How would you render this sentence from the testimony below in Spanish: "Throughout my life, I was teased heavily."?

Text for analysis ::
※ ※ ※

So,
Many of you have seen me around on CGR. I've given bits and pieces of my testimony before, but never this completely. Be happy.
I was born on April 9th, 1985, with a sac of nerves and spinal fluid protruding from my back between my L4 and L5 vertebrae. For those of you who don't know, this is
Spina Bifida. I was baptised shortly thereafter, in the Roman Catholic Church, at my grandparents parish church, Sacred Heart of Mary parish, Madoc, Ontario.
Throughout my life, I was teased heavily. As well as walking with a limp and leg braces (for a very long time I hated wearing shorts, as it displayed my leg braces..) I suffer from incontinence. I managed this latter very well most of the time with medication, but the odd mishap was very embarassing.
When I was in grade 10 in North Vancouver (my dad is a Geologist, and we often moved around Canada for his job), there were several Christians whom I met. I had received nominal religious instruction as a child, so I believed in God, and knew, vaguely, who this Jesus character was (my grandparents had given me a bible for my First Communion, after which my parents largely lost any kind of religous affiliation and stopped taking me to Mass. I read this Bible sometimes, and found it extremely interesting). But these folks
stuck up for me. In particular, one girl, by the name of Amy, who attended a small Mennonite fellowship down the road from my house, stuck up for me in science class when my whole class was picking on me. She would ask how I was doing in the halls,and just generally treat me with more dignity and respect than anyone else would....but life went on. Christ was still not, in any substantial way, a part of my life. I would go home and cry every night, because I simply had no hope. I wanted to kill myself, actually, but having been raised a (nominal) Roman Catholic, I believed I would go to Hell if I did so.

※ ※ ※

Stored items ::
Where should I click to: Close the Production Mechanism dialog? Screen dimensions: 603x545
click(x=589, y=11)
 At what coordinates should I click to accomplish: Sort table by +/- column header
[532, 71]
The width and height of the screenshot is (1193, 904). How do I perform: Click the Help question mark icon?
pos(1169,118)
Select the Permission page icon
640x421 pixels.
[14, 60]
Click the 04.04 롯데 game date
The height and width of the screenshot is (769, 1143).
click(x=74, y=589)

※ ※ ※

Task answer :: A lo largo de mi vida, se burlaron mucho de mí.